START Input records
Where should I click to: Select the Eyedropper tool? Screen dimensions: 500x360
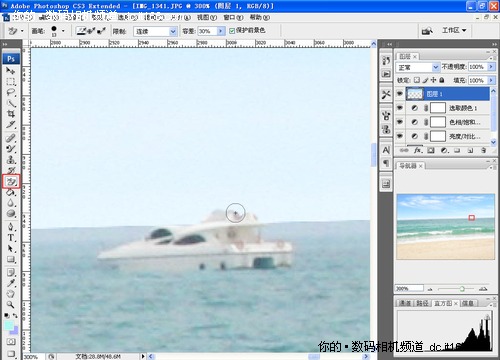click(11, 283)
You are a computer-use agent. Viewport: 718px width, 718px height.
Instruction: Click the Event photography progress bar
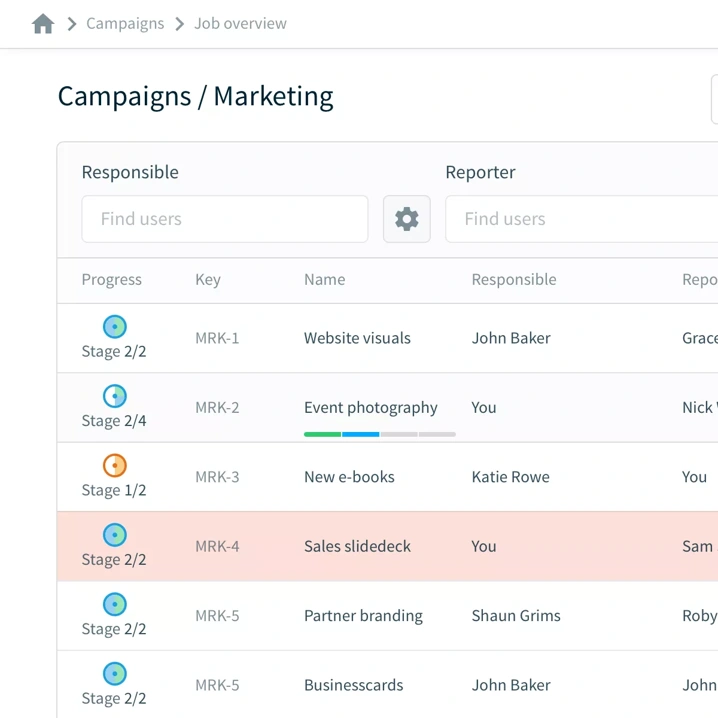pyautogui.click(x=380, y=434)
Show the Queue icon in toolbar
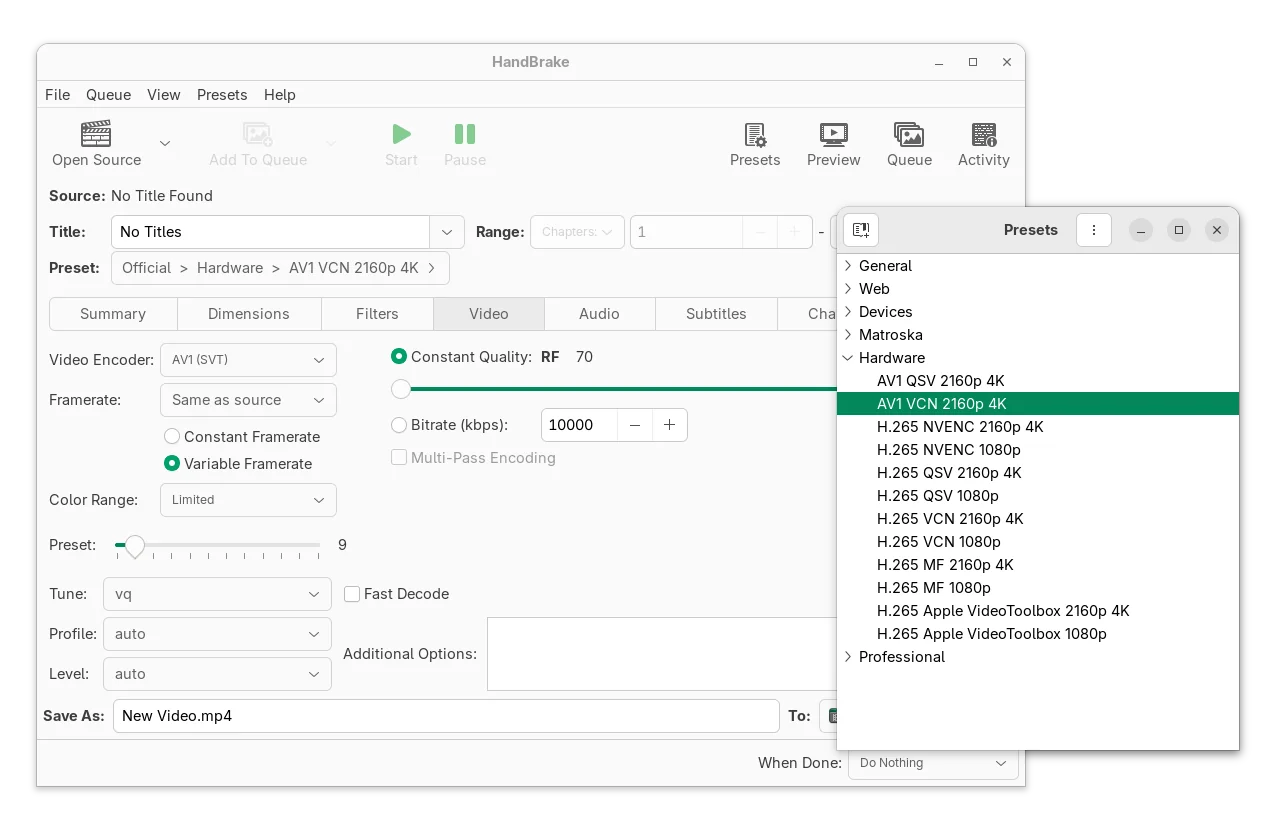The width and height of the screenshot is (1272, 833). tap(909, 134)
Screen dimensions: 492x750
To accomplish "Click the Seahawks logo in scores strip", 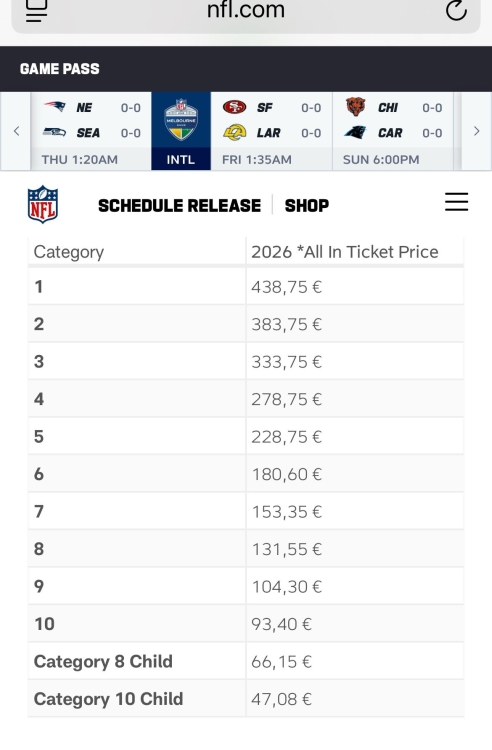I will (54, 132).
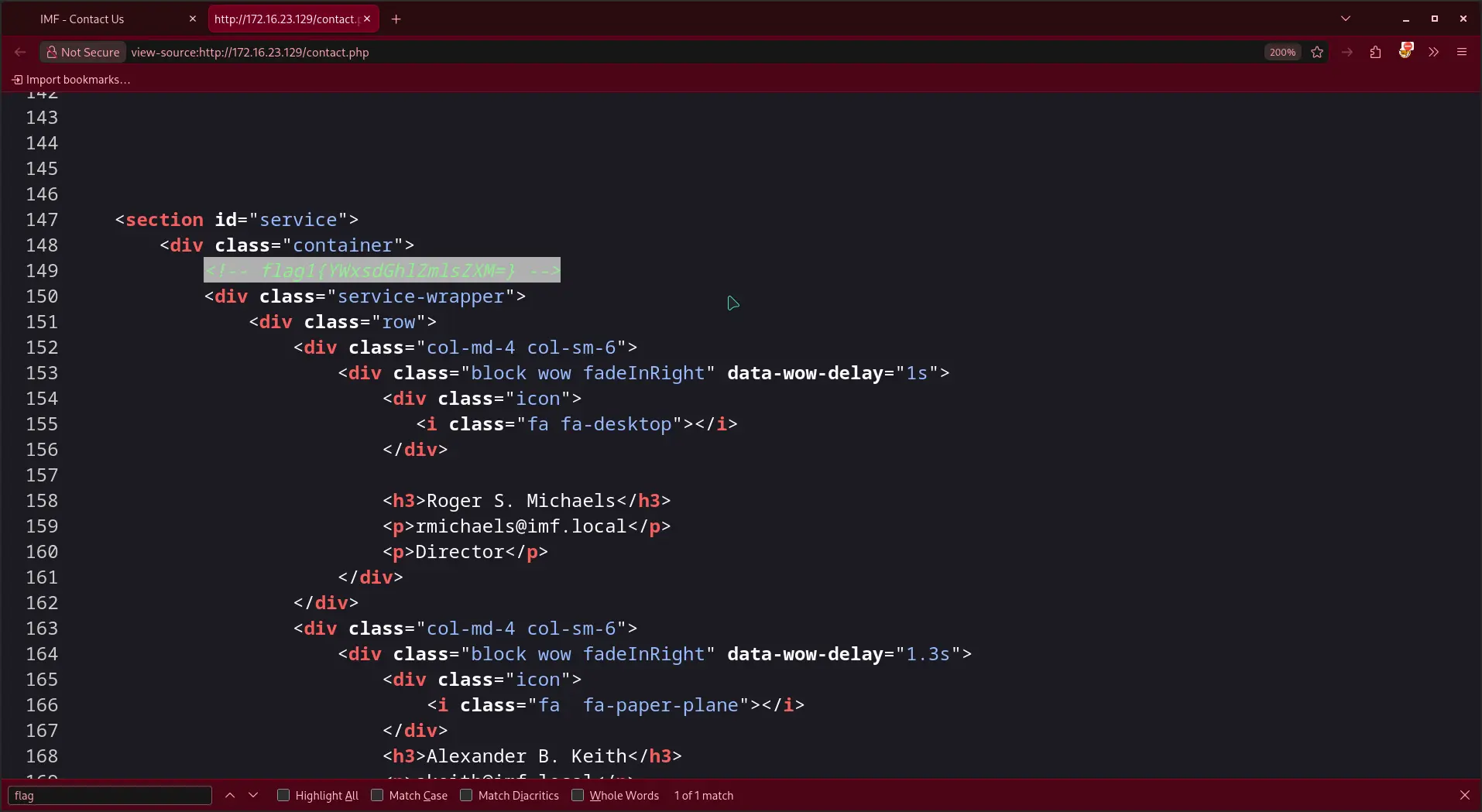This screenshot has height=812, width=1482.
Task: Bookmark this page with the star icon
Action: click(x=1317, y=52)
END Input records
# [About this exercise]
What do the entries above read from the line containing "You are a computer-use" through the line containing "Screen dimensions: 492x750"? Output those lines exactly, both ends included, with the pictures left out.

# [Answer space]
You are a computer-use agent. Viewport: 718px width, 718px height.
Instruction: Click the Event photography progress bar
pyautogui.click(x=380, y=434)
Show the Queue icon in toolbar
The width and height of the screenshot is (1272, 833). tap(909, 134)
Screen dimensions: 492x750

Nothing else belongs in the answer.